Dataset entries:

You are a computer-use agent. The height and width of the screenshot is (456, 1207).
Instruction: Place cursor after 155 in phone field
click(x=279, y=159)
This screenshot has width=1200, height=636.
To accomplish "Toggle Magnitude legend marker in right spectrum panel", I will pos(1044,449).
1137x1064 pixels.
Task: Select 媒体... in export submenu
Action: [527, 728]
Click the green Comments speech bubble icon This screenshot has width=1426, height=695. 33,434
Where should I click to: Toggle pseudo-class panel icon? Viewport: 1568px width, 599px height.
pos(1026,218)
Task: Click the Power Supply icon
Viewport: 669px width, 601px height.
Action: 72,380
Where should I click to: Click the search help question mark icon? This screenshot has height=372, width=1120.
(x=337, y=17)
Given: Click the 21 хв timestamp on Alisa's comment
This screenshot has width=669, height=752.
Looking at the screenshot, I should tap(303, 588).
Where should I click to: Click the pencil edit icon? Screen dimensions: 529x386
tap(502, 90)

About this task - Retype the records, line for line.

Response area -
You are a computer-use agent. The height and width of the screenshot is (456, 1207).
Instruction: Place cursor after 155 in phone field
click(x=279, y=159)
This screenshot has width=1200, height=636.
To accomplish "Toggle Magnitude legend marker in right spectrum panel", I will pos(1044,449).
1137x1064 pixels.
Task: Select 媒体... in export submenu
Action: [527, 728]
Click the green Comments speech bubble icon This screenshot has width=1426, height=695. 33,434
Where should I click to: Toggle pseudo-class panel icon? Viewport: 1568px width, 599px height.
pos(1026,218)
Task: Click the Power Supply icon
Viewport: 669px width, 601px height.
Action: 72,380
Where should I click to: Click the search help question mark icon? This screenshot has height=372, width=1120.
(x=337, y=17)
Given: Click the 21 хв timestamp on Alisa's comment
This screenshot has width=669, height=752.
Looking at the screenshot, I should tap(303, 588).
Where should I click to: Click the pencil edit icon? Screen dimensions: 529x386
tap(502, 90)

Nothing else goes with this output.